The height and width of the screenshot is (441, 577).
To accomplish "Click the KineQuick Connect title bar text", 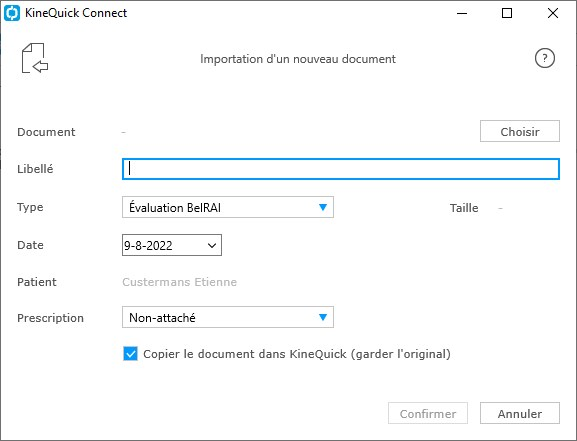I will pyautogui.click(x=76, y=13).
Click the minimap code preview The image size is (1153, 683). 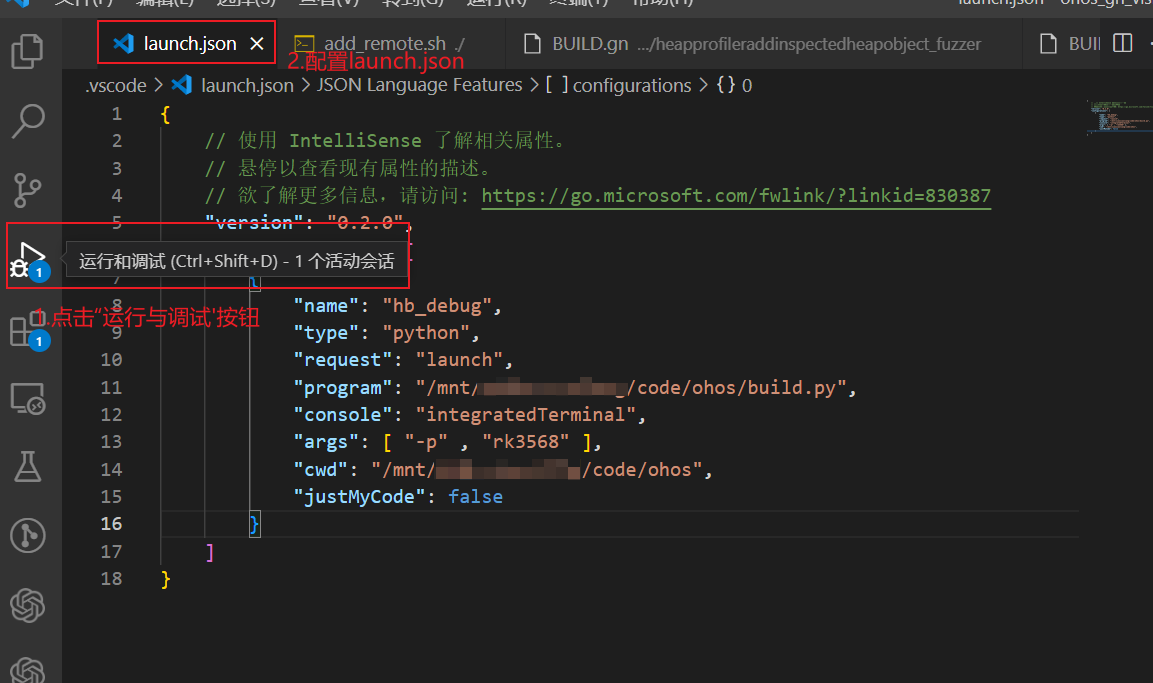[x=1114, y=120]
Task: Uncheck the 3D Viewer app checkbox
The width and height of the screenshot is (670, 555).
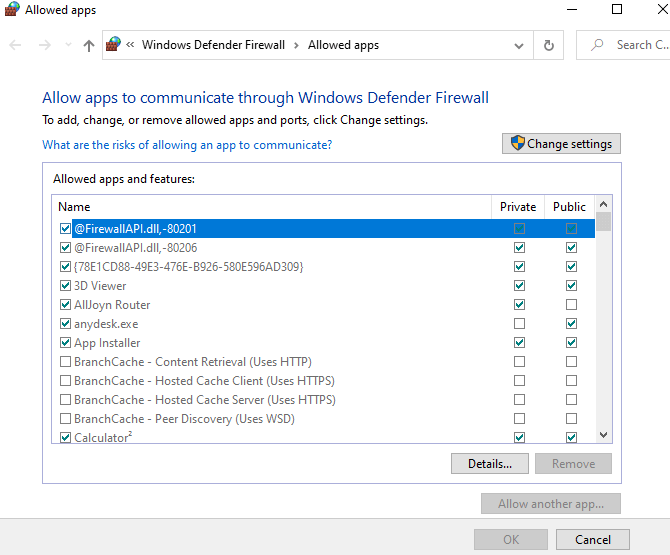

* TASK GOAL
Count the lines above that contain the string "width". Reply with the number alone.

* ANSWER TO THIS EXERCISE
2